* START Supplied passage *

You are viewing a plain text version of this content. The canonical link for it is here.
Posted to reviews@spark.apache.org by "steveloughran (via GitHub)" <gi...@apache.org> on 2023/02/28 16:13:36 UTC

[GitHub] [spark] steveloughran opened a new pull request, #40221: [SPARK-41551][SQL] Dynamic/absolute path support in PathOutputCommitters

steveloughran opened a new pull request, #40221:
URL: https://github.com/apache/spark/pull/40221

   
   ### What changes were proposed in this pull request?
   
   Follow on to SPARK-40034, Dynamic/absolute path support in PathOutputCommitters
   
   Dynamic partitioning though the PathOutputCommitProtocol needs to add the target directories to the superclass's partition list else the partition delete doesn't
   take place -the job extends the dataset, rather than replaces it.
   
   Fix:
   * add an `addPartition()` method subclasses can use
   * add a `getPartitions` method to return an immutable
     copy of the list for testing.
   * add the test.
   * Also fix `newTaskTempFileAbsPath(`) to return a path, irrespective of committer type.
   
   In dynamic mode, because the parent dir of an absolute path is deleted, there's a safety check to reject any requests for a file in a parent dir. This
   is something which could be pulled up to HadoopMapReduceCommitProtocol -it needs the same check, if the risk is considered realistic.

* END Supplied passage *
* START Excerpted records *

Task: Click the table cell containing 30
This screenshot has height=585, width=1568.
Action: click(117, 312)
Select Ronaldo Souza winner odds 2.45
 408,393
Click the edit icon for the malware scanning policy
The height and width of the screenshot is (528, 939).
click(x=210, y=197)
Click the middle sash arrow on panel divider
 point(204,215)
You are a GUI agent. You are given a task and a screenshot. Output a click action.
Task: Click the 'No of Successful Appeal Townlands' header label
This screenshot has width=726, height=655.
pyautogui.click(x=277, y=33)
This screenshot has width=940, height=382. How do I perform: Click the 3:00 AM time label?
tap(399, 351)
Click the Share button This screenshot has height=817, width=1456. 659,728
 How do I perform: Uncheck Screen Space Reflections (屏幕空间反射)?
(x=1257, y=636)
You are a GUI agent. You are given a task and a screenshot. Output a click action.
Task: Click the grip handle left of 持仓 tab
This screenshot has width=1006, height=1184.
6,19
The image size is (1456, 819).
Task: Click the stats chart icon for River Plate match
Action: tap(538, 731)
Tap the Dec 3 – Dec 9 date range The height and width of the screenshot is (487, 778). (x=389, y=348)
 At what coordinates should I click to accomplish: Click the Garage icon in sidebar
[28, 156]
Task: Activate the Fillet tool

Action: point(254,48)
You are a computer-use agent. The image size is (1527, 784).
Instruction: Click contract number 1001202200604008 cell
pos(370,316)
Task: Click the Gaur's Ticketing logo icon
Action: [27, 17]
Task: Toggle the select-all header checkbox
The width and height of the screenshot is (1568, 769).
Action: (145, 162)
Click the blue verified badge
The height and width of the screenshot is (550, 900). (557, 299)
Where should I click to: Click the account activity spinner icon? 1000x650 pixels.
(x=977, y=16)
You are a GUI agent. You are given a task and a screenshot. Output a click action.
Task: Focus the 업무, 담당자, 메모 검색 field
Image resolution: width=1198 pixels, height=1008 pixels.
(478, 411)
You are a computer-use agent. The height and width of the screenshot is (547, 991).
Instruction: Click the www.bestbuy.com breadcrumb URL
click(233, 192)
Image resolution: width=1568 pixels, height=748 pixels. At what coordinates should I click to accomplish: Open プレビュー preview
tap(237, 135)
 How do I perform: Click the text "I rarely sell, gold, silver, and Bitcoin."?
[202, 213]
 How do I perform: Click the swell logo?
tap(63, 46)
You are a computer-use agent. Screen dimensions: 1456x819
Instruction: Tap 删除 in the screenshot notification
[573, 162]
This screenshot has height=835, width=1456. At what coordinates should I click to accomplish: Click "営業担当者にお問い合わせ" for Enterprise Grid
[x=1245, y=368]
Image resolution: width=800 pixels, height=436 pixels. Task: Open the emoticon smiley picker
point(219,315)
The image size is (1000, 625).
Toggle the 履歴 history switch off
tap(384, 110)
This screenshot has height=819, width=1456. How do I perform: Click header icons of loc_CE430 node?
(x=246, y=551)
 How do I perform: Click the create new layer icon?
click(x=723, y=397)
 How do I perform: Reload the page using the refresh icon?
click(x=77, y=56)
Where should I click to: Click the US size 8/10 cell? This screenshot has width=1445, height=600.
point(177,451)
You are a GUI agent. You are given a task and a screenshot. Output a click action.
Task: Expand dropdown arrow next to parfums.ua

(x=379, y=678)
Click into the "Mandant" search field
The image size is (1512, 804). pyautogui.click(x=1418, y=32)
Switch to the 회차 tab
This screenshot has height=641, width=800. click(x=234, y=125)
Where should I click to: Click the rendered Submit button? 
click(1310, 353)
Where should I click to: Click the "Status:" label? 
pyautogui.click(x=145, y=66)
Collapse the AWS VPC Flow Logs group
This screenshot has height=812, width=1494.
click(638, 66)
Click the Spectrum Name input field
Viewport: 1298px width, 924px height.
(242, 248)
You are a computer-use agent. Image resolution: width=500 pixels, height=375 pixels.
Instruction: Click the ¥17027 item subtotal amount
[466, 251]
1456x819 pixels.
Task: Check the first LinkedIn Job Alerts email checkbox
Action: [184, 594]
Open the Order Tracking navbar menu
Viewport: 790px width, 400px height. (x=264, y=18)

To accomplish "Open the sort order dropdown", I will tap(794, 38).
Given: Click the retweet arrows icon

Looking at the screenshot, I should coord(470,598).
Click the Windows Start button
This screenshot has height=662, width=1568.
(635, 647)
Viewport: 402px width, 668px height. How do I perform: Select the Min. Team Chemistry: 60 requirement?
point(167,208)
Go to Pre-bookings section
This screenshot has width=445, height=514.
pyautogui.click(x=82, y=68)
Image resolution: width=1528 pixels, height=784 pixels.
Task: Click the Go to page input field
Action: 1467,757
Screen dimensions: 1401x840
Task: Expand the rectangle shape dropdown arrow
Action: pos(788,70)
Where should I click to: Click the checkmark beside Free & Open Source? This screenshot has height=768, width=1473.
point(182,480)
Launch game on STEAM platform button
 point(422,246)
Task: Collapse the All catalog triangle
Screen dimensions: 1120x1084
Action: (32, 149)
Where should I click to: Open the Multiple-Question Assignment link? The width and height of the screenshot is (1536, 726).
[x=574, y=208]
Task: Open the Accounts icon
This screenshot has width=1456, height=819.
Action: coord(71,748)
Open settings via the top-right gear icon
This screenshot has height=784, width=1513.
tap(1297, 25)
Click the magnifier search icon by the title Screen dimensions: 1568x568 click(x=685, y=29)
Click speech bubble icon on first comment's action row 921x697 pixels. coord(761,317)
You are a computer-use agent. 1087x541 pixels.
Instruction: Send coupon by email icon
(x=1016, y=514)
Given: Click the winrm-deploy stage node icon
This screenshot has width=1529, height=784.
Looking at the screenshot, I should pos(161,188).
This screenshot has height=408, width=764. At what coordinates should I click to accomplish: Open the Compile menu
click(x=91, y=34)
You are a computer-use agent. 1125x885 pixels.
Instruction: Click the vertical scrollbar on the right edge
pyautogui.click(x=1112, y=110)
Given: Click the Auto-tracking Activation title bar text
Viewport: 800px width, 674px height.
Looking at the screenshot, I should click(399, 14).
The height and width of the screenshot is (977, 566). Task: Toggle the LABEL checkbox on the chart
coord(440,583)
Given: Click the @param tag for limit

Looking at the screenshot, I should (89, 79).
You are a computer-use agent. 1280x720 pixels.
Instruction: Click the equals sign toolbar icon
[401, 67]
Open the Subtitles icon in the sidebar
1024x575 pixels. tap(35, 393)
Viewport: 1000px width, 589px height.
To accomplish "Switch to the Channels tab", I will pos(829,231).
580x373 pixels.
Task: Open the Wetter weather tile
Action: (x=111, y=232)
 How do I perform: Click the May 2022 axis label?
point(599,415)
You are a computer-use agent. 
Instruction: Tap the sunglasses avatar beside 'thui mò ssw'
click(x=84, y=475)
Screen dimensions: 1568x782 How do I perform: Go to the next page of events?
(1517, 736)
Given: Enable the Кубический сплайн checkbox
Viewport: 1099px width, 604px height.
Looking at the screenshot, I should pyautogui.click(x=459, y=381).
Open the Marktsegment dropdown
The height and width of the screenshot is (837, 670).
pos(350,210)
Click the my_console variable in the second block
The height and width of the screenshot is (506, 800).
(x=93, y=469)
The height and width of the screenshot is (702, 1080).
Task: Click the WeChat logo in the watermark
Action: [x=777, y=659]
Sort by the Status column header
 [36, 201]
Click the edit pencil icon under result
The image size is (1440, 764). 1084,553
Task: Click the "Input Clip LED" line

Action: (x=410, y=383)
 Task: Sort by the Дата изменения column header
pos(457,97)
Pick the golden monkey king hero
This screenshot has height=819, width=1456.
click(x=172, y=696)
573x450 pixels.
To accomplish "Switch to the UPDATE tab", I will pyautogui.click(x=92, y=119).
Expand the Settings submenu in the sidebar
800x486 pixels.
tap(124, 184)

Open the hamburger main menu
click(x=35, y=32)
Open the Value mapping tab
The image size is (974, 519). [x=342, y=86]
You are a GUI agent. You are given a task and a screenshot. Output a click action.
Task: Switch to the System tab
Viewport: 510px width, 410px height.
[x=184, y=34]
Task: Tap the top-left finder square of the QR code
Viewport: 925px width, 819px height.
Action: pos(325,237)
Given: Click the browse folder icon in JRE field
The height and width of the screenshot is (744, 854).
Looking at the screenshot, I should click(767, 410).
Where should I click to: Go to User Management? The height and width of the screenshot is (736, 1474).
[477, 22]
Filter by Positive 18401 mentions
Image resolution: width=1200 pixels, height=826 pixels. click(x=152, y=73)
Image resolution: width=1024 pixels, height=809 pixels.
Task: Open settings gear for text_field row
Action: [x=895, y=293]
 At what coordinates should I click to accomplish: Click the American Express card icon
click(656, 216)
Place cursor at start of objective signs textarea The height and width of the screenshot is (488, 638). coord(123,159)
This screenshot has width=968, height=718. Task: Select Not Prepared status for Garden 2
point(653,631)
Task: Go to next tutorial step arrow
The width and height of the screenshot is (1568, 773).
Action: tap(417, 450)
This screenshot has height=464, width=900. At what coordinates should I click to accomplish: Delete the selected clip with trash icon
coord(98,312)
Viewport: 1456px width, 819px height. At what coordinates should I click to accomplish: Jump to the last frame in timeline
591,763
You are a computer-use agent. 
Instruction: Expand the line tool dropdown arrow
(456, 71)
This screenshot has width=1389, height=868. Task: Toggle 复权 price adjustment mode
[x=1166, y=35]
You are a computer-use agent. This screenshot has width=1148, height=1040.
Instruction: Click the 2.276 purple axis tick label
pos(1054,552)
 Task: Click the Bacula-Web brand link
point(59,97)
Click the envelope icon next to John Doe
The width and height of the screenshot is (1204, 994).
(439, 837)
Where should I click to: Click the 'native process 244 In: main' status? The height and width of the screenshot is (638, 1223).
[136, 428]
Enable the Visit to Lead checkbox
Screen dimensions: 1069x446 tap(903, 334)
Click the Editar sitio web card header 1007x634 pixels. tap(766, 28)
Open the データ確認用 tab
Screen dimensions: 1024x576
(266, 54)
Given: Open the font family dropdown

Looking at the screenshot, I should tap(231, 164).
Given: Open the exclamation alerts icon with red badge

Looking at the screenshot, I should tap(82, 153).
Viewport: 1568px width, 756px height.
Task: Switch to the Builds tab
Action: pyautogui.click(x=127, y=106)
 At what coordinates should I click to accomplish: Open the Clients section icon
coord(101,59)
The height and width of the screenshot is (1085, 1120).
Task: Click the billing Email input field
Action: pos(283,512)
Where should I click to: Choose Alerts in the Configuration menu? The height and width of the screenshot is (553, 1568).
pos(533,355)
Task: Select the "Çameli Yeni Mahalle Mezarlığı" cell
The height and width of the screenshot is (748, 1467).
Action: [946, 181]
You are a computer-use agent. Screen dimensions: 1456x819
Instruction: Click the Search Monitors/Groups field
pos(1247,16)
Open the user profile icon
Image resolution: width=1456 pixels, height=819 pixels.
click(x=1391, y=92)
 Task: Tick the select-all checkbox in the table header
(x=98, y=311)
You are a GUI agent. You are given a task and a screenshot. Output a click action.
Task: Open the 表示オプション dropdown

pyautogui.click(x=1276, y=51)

* END Excerpted records *

> [Goal]
List every change given under "Fix:" in the pull request notice. The records come from a separate source.

> [Right answer]
- Add an `addPartition()` method that subclasses can use
- Add a `getPartitions` method that returns an immutable copy of the list for testing
- Add the test
- Fix `newTaskTempFileAbsPath` so it returns a path whatever the committer type